Using the Brandenburg test, as established by the Supreme Court, it must be concluded that Trump’s speech did not rise to the criminal level of incitement. Consistent with the Supreme Court’s opinions, the speaker over a group cannot be held accountable for the actions of that group unless the speaker “directed to inciting or producing imminent lawless action,” and the speech is “likely to incite or produce such action.”
It is highly dubious to assert that directing a crowd to “peacefully and patriotically make your voices heard” incites violence and insurrection. There can be disagreement as to the appropriate nature of Trump’s words in general. There cannot be disagreement as to the statements made in his speech, since they are recorded and freely available.
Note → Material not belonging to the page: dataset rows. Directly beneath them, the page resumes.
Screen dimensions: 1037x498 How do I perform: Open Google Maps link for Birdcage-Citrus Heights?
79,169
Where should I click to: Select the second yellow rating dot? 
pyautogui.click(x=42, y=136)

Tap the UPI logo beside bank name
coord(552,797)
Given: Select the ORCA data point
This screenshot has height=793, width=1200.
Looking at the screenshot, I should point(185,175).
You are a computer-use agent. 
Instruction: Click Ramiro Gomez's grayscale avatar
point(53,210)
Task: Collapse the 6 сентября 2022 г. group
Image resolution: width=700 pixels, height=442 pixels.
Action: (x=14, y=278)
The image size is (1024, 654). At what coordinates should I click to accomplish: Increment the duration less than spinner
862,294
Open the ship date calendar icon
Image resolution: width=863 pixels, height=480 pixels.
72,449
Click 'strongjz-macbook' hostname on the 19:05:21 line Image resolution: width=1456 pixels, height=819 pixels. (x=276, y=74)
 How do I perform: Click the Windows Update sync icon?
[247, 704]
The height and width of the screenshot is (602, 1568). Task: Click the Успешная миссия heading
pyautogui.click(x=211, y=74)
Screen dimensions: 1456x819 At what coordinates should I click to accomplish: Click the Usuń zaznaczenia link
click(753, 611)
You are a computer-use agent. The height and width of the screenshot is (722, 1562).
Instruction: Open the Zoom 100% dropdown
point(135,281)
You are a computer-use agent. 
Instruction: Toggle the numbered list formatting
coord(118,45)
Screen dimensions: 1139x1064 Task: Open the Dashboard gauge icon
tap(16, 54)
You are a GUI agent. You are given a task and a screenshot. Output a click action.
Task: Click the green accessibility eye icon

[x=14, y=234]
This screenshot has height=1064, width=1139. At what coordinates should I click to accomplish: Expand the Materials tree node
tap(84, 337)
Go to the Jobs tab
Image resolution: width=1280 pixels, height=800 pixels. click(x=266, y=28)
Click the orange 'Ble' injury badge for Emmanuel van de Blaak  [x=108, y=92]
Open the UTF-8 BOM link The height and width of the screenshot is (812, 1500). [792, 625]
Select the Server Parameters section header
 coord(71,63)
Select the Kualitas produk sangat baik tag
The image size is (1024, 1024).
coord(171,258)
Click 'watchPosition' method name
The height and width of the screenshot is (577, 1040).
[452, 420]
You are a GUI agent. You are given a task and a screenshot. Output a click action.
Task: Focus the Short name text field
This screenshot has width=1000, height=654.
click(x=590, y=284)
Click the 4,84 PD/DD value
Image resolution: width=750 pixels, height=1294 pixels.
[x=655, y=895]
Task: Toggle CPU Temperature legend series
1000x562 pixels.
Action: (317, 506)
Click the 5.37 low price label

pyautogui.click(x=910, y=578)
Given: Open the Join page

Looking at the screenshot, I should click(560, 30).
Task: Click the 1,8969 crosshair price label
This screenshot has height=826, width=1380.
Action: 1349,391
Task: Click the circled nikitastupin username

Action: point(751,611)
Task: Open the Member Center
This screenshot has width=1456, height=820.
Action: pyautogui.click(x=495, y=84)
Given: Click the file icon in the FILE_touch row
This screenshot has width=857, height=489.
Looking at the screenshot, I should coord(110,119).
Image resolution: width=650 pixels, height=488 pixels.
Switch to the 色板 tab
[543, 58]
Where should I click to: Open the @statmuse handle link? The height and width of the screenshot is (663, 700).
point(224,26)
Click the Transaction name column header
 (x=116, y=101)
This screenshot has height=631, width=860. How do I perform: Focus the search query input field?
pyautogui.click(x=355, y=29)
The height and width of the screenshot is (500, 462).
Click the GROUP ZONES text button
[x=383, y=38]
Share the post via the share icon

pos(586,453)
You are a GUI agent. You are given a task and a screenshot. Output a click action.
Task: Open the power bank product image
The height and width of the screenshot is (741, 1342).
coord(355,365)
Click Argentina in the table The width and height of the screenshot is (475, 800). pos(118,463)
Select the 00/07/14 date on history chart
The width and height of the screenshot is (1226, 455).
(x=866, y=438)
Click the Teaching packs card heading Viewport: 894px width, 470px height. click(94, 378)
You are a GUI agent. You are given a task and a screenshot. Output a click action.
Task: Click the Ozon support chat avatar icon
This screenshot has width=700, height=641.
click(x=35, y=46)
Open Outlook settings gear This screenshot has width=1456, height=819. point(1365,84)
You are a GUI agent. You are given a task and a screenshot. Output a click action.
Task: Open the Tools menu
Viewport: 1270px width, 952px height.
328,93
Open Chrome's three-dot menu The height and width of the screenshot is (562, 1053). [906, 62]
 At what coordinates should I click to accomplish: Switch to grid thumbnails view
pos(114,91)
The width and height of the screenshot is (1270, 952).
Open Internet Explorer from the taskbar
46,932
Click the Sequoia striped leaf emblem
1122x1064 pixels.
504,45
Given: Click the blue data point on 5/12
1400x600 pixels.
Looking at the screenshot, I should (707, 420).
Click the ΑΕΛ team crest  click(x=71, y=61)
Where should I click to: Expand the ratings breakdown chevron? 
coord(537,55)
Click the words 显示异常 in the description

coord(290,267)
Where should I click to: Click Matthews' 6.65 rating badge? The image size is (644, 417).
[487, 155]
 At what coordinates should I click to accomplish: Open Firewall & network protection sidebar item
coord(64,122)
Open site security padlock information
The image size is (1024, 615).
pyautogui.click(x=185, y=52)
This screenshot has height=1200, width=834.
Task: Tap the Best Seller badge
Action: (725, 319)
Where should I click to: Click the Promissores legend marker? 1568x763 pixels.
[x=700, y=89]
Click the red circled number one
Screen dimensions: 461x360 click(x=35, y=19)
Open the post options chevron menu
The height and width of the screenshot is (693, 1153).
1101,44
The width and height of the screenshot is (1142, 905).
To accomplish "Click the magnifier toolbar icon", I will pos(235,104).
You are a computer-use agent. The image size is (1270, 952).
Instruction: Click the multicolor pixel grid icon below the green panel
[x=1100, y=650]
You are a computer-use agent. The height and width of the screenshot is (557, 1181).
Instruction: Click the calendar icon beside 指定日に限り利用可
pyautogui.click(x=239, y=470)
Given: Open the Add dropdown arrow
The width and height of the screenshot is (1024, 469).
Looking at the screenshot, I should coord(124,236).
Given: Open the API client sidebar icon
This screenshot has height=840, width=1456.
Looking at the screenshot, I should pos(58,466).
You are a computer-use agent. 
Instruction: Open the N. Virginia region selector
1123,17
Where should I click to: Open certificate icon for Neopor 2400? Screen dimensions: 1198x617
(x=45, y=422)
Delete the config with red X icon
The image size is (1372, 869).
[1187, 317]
This is the only reasonable and moral way to maintain the essential standard of freedom of speech as enshrined in the Bill of Rights. Any standard that deviates from this test in favor of criminalizing speech ought to be unacceptable in a nation built upon the essential principles of personal liberty.
The Supreme Court held in Texas v. Johnson (1989) that “a bedrock principle underlying the First Amendment … is that the government may not prohibit the expression of an idea simply because society finds the idea itself offensive or disagreeable.”
Finally, the Supreme Court held in Gregory v. Chicago (1969), “To let a policeman’s command become equivalent to a criminal statute comes dangerously near making our government one of men, rather than of laws. There are ample ways to protect the domestic tranquility without subjecting First Amendment freedoms to such a clumsy and unwieldy weapon.”
To allow disagreement over words and meanings, to allow political dissension to become the standard of criminal activity, violates the Constitution and the standards established by the Supreme Court and transmutes America from a land whose foundation is settled in due process and the rule of law to one ruled by the “clumsy and unyielding weapon” of politicians, mob rule and arbitrary standards that are antithetical to everything that embodies our constitutional republic.
Because Trump’s speech does not meet the two-prong test as established by the Supreme Court, it must be concluded that his speech has not risen to the level of criminal activity.
Since the standards of due process lead us to conclude that no crime was committed, the House impeachment accusation is unlawful as there was no violation of a “high crime or misdemeanor.”
Finally, because the criminal elements of incitement are not met, Trump cannot, under the law and the Constitution, be convicted for incitement by the Senate at trial.